FPGA based DMA on TX1 - IOVA mapping issue


We are developing a custom logic on FPGA that supports both video input and output. Interfaced over PCIe on TX1 running R24.2, they are exported as V4L2 and FB devices in Linux.

The FPGA is capable of performing the DMA operation from/to FPGA DDR to/from TX1 DDR allocated via dma_alloc_coherant and v4l2 sub-system. Following errors are reported when DMA is enabled.

smmu_dump_pagetable(): fault_address=0x00000000fe000000 pa=0xffffffffffffffff bytes=ffffffffffffffff #pte=0 in L2
[ 40.569545] mc-err: (0) csr_afir: EMEM decode error on PDE or PTE entry
[ 40.576211] mc-err: status = 0x6000000e; addr = 0xfe000000
[ 40.581885] mc-err: secure: no, access-type: read, SMMU fault: nr-nw-s

Obviously we are getting this because there is no SMMU mapping for the PCIe to the allocated DDR location. What is the right way to achieve the necessary functionality?

  1. Should we allocate like above and create a mapping in SMMU? If so, what are the relevant APIs in TX1?
  2. Is it possible to create a IOVA mapping as and when memory is allocated? If so, what are the relevant APIs/flags in TX1?

Thanks in advance.

Is your FPGA PCIe end point device sitting behind a PCIe bridge?

No, there are no bridges between. The FPGA (as PCIe endpoint) is directly to the PEX4 (J2) connector of the Jetson TX1 Developer Kit Carrier board.

do you see this error after some time or immediately after starting the DMA operation?
reason for this question is, generally if SMMU is enabled for PCIe, dma_alloc_coherent() API starts returning addresses starting from 0x80000000 (max address being 0xFFF00000) and it would come to 0xFE000000 (as reported by SMMU error) after all earlier memory regions are exhausted. If the issue is seen immediately, then, it is very likely that this memory location is not a legitimate one and there may not be SMMU tables updated with this entry.
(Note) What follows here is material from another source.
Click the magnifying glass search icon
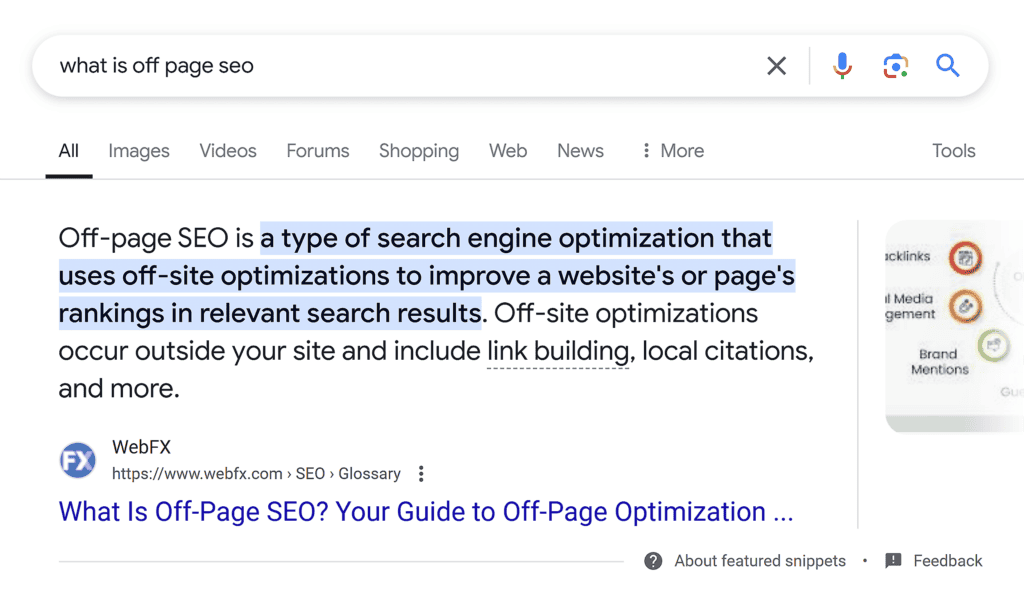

We are getting this as soon as the DMA is enabled. In fact, the address 0xFE000000 is where the DMA descriptors are stored.
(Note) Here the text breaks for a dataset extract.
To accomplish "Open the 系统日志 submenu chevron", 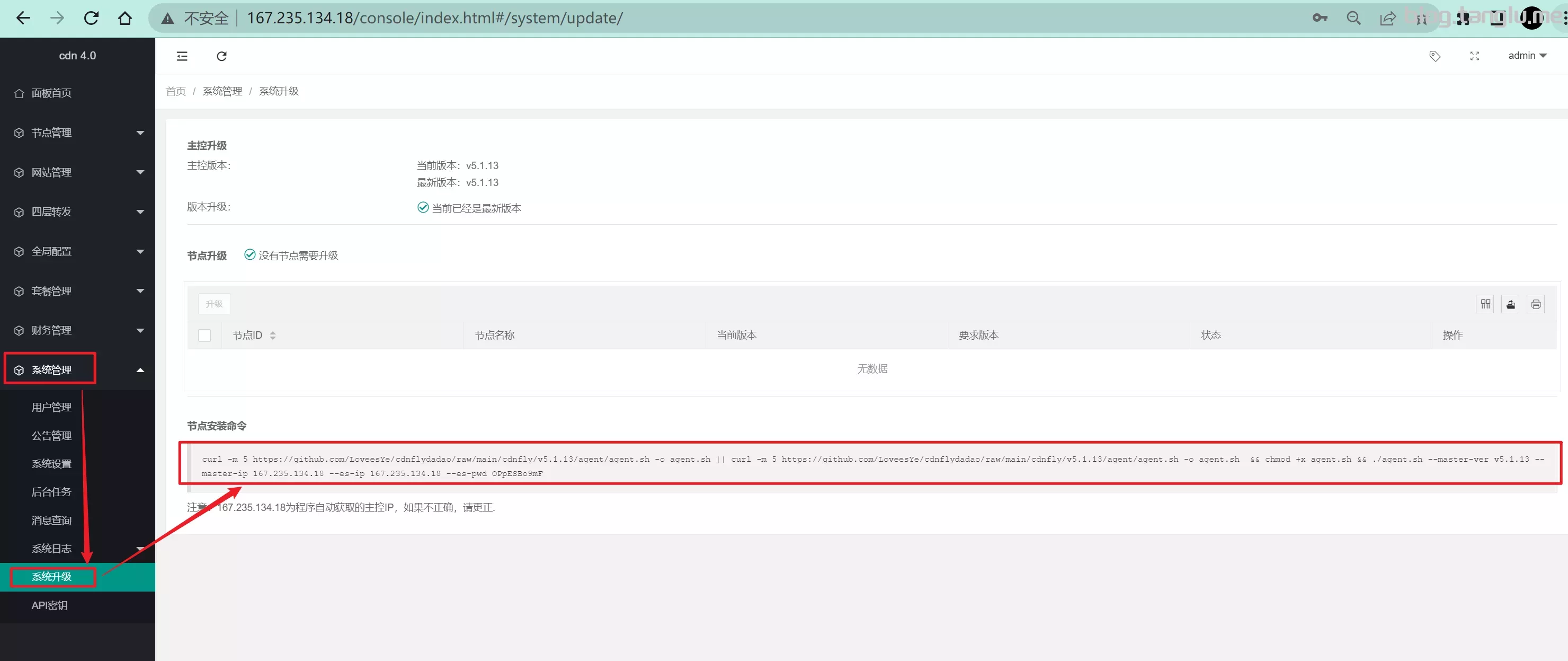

Regarding dma_alloc_coherant, we are allocating memory with (GFP_KERNAL | GFP_DMA32) flags. Total allocation stands around 40MB.

Any other flags are needed apart of these? And is the IOVA<->PA mapping one to one?

Any specific reason why GFP_DMA32 is passed? GFP_KERNEL alone should be enough. Can you please try with only GFP_KERNEL?

Even using GFP_KERNEL does not make any difference. Same behavior.
BTW will this automatically create a IOVA mapping for PCIe?

Yes. calling dma_alloc_coherent() API would create IOVA mapping for PCIe.
Possible to privately send the driver for us to take a look at it once?
Since it is working for all other upstreamed PCIe end point driver, don’t see any reason why it shouldn’t work in your case.

Hi vidyas,

I have sent the code to you privatly two days back. Hope you could have a look at it. Kindly comment

Commented offline.

It is our mistake. We had passed dma_alloc_coherent() API with platform device pointer rather than the pci device pointer. After changing it, the mapping is automatically created.

Thanks to @vidyas for the solution.

good to hear that.